Neden tüm iyi fantastik romanlar, en iyi oyuncular ve filmler İngiltere'den çıkıyor?? Bu soruya belki ayrı bir yazı ayırmak gerek. Kafam onca şeyle bunalmış, bir rahatlama fırsatı araken, uzun süredir de kitap okuyamadığımı hatırlayarak, kendimi disipline etme kararı aldığım birgün, internette en iyi kitapları araştırmaya başladım. Biliyorum ki her kurum bunu kendi çıkarları ve beğenileri doğrultusunda yapıyor, adil ve objektif kriterler yok yani. Ben de İngiliz edebiyatı sever olduğum için, BBC'nin en iyi 100 kitap listesine gelince sevinçle listeyi karıştırmaya başladım (http://www.bbc.co.uk/arts/bigread/top100.shtml). Tabii ki kendi yazarlari ile dolu bir liste! En başta da benim de ayrı bir yere koyduğum Yüzüklerin Efendisi serisi. E onu ve devam edenleri okuduğum için dokuzuncu sıraya kadar geldim ve Narnia Günlükleri ile karşılaştım.
2005 yılında filmini izlemiştim, izlemeden önce Tolkien ile Lewis'in çok yakın arkadaş oldukları haricinde bir bilgim yoktu. Başlangıç sahnesi çok ümit verici olmakla beraber, sevmekle sevmemek arasında bir şefkat duygusuyla sinemayı terk etmiştim. Ondan sonra da aklımda kalan izlenim hep şuydu: Tolkien'ın çok yakın, dindar ama onun kadar yetenekli olmayan arkadaşının basit düzey ama okunabilir romanları.
Bu düşünceyi test etmek için, kütüphaneye koştum ve serinin yedi kitabını birden aldım. İlk kitap Büyücünün Yeğeni. Aslında kronolojik olarak yazılan ilk kitap değil, hatta en son bunu yazmış ve kritikler hala hangi kitaptan başlayarak okunması gerektiği konusunda fikir birliğine varmış değillermiş.

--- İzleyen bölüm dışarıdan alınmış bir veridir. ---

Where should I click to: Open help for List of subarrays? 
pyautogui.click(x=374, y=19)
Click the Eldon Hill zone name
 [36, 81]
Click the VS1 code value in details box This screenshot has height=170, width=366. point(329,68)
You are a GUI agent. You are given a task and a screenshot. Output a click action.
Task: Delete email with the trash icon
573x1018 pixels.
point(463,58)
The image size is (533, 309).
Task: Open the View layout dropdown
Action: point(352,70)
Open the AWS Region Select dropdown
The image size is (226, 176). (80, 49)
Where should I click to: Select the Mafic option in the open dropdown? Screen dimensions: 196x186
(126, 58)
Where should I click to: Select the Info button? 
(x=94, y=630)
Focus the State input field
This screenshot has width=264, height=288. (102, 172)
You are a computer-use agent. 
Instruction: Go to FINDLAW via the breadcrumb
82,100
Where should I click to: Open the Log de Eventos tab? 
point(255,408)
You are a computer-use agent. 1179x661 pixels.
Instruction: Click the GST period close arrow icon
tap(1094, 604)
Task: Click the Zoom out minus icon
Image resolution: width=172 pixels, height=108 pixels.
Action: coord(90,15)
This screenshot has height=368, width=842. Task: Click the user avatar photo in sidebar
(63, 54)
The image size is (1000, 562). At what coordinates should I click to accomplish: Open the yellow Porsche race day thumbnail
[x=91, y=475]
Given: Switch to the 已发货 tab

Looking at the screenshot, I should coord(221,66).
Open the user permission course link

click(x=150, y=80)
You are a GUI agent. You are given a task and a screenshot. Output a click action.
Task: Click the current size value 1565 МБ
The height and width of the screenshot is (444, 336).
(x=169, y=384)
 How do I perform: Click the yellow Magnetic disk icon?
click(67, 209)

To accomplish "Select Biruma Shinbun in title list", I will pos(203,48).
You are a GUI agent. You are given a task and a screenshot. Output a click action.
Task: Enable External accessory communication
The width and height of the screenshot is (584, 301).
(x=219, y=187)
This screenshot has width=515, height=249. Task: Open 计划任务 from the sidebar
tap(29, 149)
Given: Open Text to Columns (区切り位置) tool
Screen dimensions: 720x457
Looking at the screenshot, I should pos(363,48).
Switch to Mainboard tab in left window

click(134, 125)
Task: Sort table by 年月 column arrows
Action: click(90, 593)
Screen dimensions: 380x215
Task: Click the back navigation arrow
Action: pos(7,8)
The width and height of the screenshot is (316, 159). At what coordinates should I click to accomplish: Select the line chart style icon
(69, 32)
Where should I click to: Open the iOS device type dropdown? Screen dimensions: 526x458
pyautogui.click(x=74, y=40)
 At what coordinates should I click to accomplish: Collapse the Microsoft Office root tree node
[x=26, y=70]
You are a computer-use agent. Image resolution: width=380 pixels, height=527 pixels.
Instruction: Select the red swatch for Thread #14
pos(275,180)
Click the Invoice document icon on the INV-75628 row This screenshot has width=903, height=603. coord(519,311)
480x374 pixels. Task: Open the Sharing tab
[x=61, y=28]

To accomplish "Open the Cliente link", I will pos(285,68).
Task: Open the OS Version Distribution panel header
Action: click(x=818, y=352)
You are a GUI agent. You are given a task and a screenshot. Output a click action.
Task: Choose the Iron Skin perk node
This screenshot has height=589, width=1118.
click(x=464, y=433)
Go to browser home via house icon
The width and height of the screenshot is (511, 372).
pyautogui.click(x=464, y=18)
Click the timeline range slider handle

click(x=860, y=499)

Roman 1900ların Londra'sında geçiyor. Bir nevi Batman Begins ve Robin Hood tadında, günümüzde pek meşhur olan oluşum hikayesi anlatıyor. Narnia'nın nasıl şekillendiğini, Beyaz Cadı Jadis'in Narnia'ya nasıl girdiğini, Aslan'ın rolünü, çocukların evinde kalmaya gittiği profesörün kim olduğunu, gardrobun nereden çıktığını bu kitapta anlıyoruz. Kütüphanenin eski kalın kara kaplı ciltte kitabında ve elektrikler kesikken mum ışığında okuyunca insan kendini tozlu raflardan Narnia'ya dalıyor sanıyor bir an ama, o az daha çalışsa daha iyi bir kitap olacakmış izlenimi ne yazık ki silinmiyor.
Seride yer alan Hristiyan motifler bu kitapta da ağır basıyor. İlk günah, yaradılış vs. kavramlara yer veriyor çaktırmadan, ama konu ile ilgili bilgiye sahip olmayanlar bir şey anlamayabilir. Ayrıca romanın baş karakterlerinden Digory ile yazar Lewis arasında büyük benzerlikler bulunuyor. Birinin annesi ölmek üzere, diğerininki gerçek hayatta ölüyor. İkisi de babalarından ayrı, ikisi de profesör oluyor. Romanın basitliği, mantık hataları ve diğer kusurları yine de seriyi sevmeme engel olmuyor, ama tabii bir Yüzüklerin Efendisi'ni sevdiğim tarzda değil. Diğer kitapları da okuyunca daha iyi anlayacağız yazarın amacını ve yeteneğinin sınırlarını.